Click to See Complete Forum and Search --> : Using sed with grouping


bykedog
06-18-2003, 12:45 PM
Hello,

I am trying to replace a large number of links in several webpages. The idea is to change this:(Examples are all one line, no CR)<a href="http://www.firstgov.gov/" class="smalltext"> to this:<a href="javascript:openScript('/redirect.php?
redirect=http://www.firstgov.gov/',650,450)" class="smalltext"> I came up with this:sed -e "s/href\=\"\(http.*\)\"/href=\"javascript\:openScript\(\'\/redirect\.php\?
redirect=\1\'\,650\,450\)\"/g" page4.php.old > page4.php.new This only works when the line in the page is:<a class="smalltext" href="http://www.firstgov.gov/"> otherwise I get:<a href="javascript:openScript('/redirect.php?redirect
=http://www.firstgov.gov" class="smallesttext',650,450)"> So how to I tell sed to make the grouping between the first set of matching quotes, not the first and last quote on the line?

thanks in advance

Strogian
06-18-2003, 01:39 PM
Tip #1: Use single quotes to enclose your sed script, if at all possible.

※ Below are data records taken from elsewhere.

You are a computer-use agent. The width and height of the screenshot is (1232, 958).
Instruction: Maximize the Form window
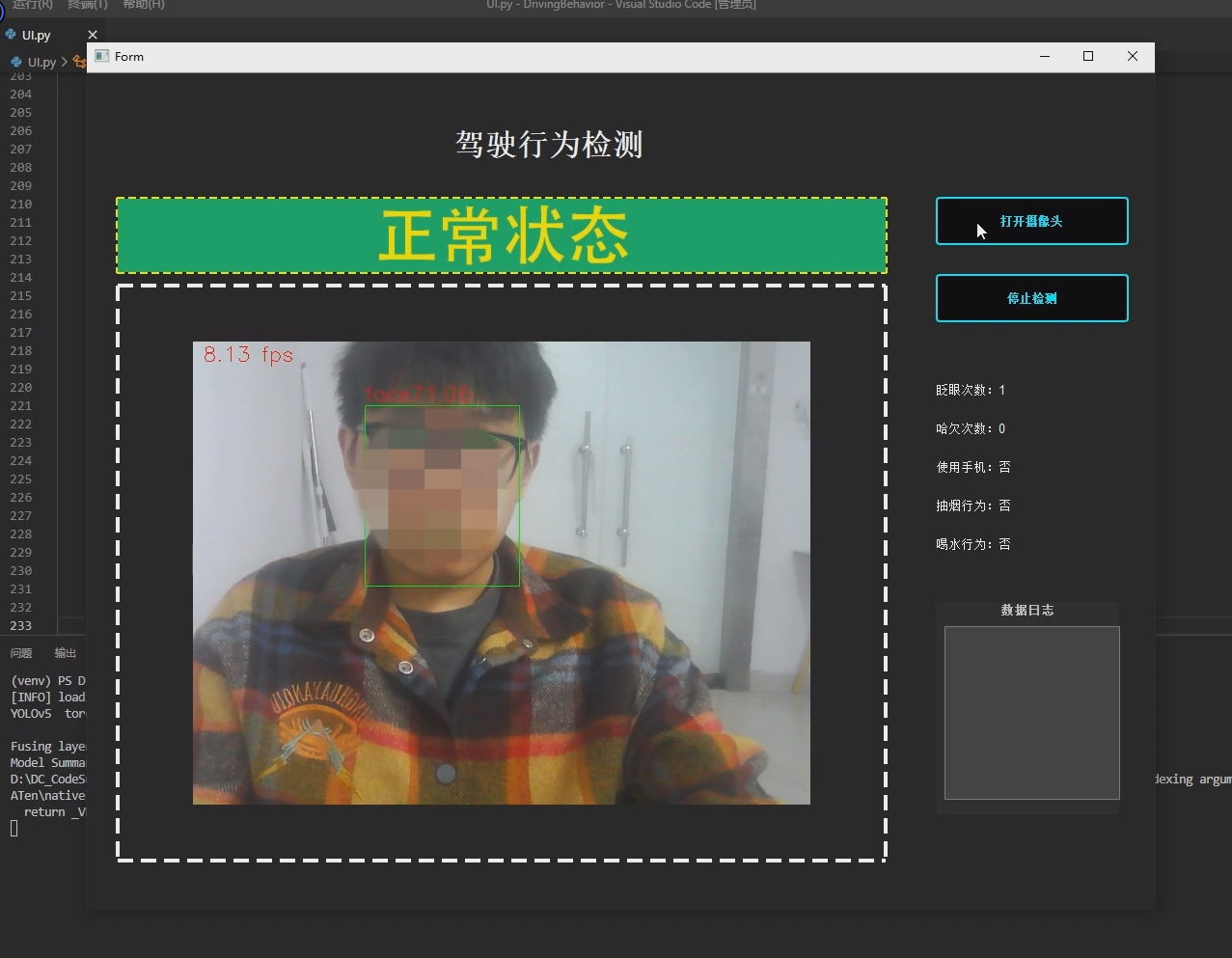tap(1087, 56)
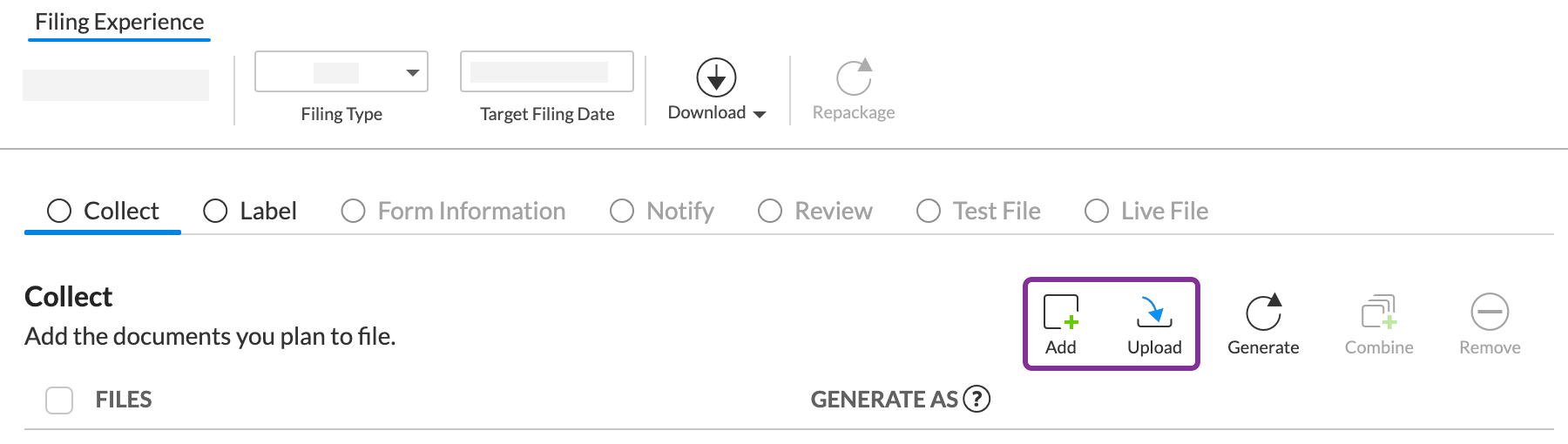Click the Remove minus icon

[1490, 313]
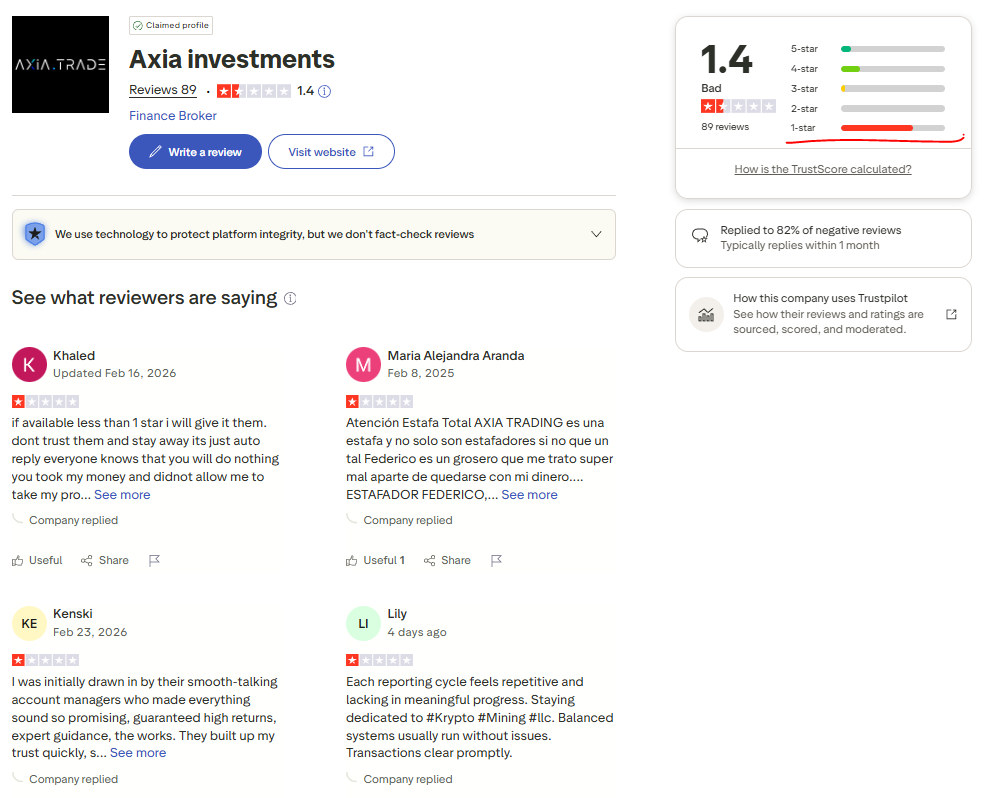The image size is (988, 798).
Task: Click the Write a review button
Action: pyautogui.click(x=195, y=152)
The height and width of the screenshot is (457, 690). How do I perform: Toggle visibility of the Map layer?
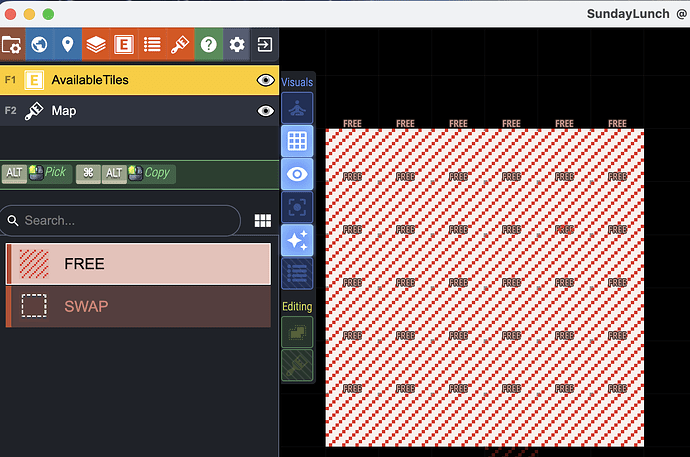coord(265,111)
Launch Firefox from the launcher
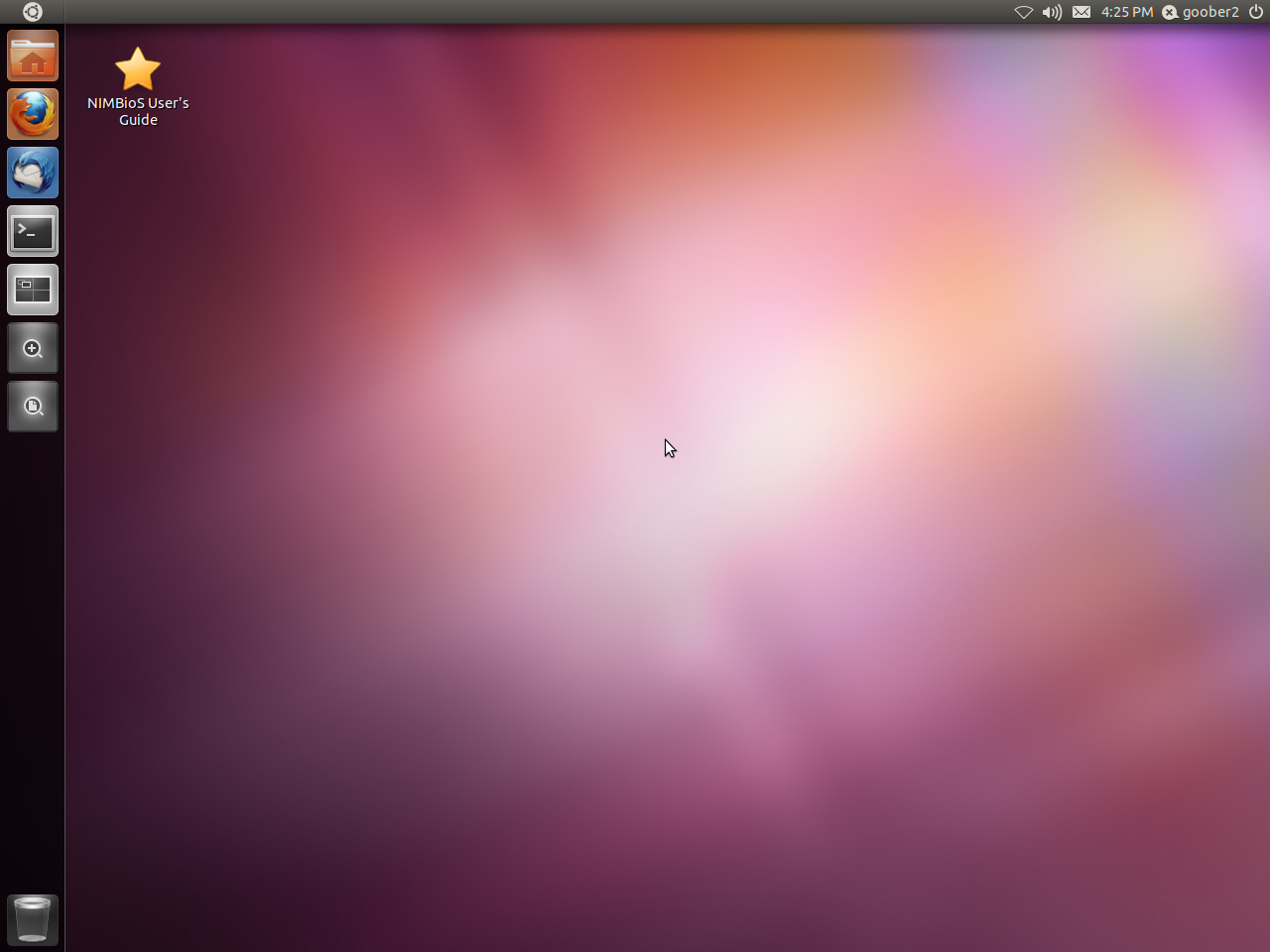1270x952 pixels. (33, 115)
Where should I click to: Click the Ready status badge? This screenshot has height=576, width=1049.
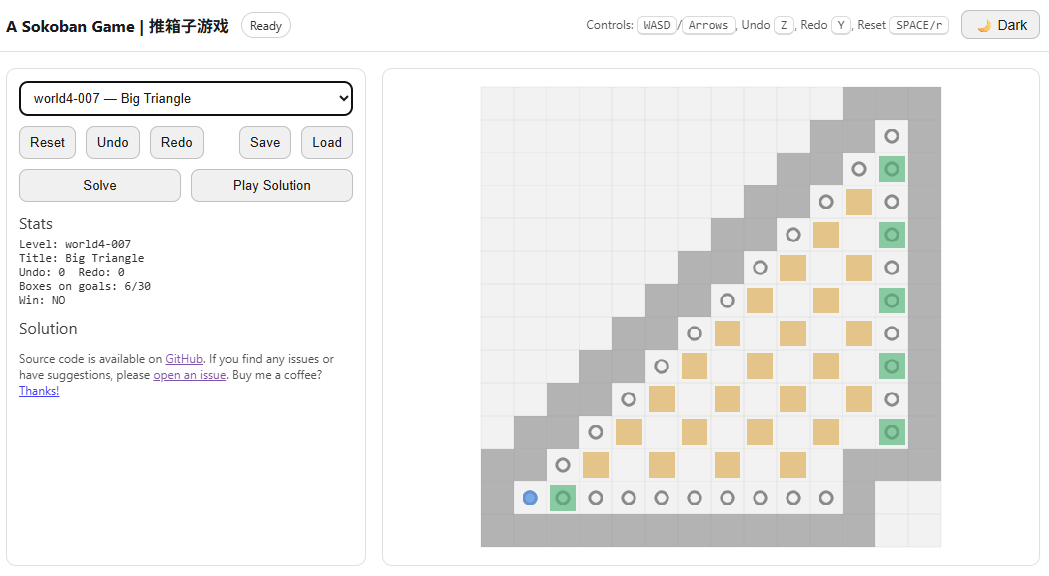[x=266, y=26]
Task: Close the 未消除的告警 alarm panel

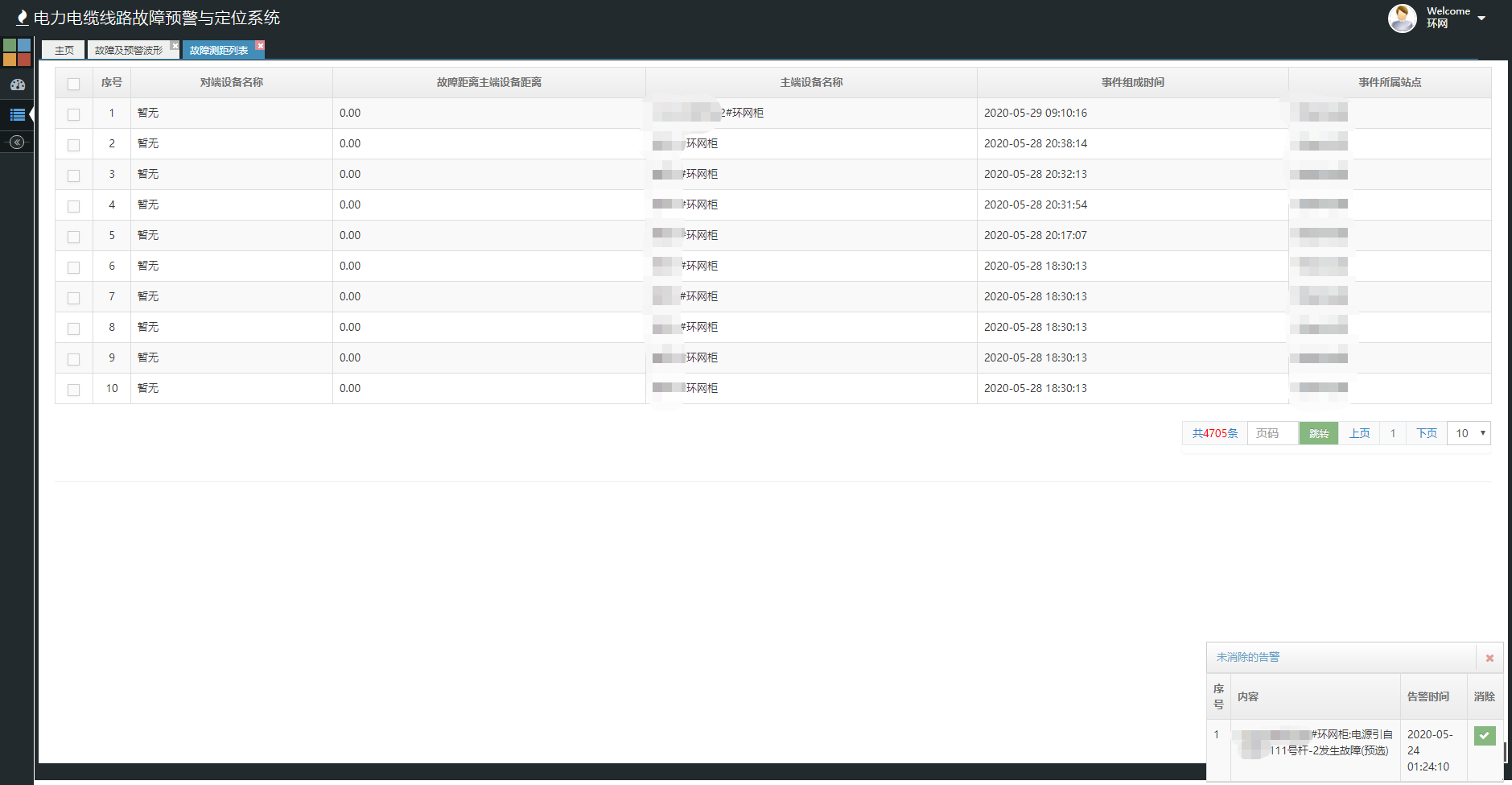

That really cuts down on the number of backslashes you'll need.

Now that that's out of the way.. :)

Perl, I think, has a way to switch the "mode" of pattern matching (i.e. greedy/lazy or something like that). I don't think you can do that in sed, though... it's always greedy. You can still do it though, you just have to modify your regular expression. Change it so that only what you want matches -- not what you don't want. Maybe this would work:

Change this:

sed -e "s/href\=\"\(http.*\)\"/href=\"javascript\:openScript\('\/redirect\.php\?
redirect=\1'\,650\,450\)\"/g" page4.php.old > page4.php.new

To this:

sed -e "s/href\=\"\(http[^ ]*\)\"/href=\"javascript\:openScript\('\/redirect\.php\?
redirect=\1'\,650\,450\)\"/g" page4.php.old > page4.php.new


That would work if you expect whatever is in quotes to not have spaces in it. At least, I think that would work. I gotta admit I didn't actually look at the whole thing.. it's too complicated for me. :)

EDIT: Yeah, it changed some stuff to smilies.. Ignore that part. :)

bykedog
06-18-2003, 03:41 PM
Strogian,

Thanks! Your suggestion worked like a charm, since they're all URL's, with no spaces:

sed -e "s/href\=\"\(http[^ ]*\)\"/href=\"javascript\:openScript\('\/redirect\.php\?
redirect=\1'\,650\,450\)\"/g" page4.php.old > page4.php.new

Thanks for the tip too - I ended up using quotes because I had to escape the / (because it's part of the replace text.) I assumed there's another way to use it, but I managed to get this working for now.

Thank's for the tip about perl too. So much to learn so little time.... ;)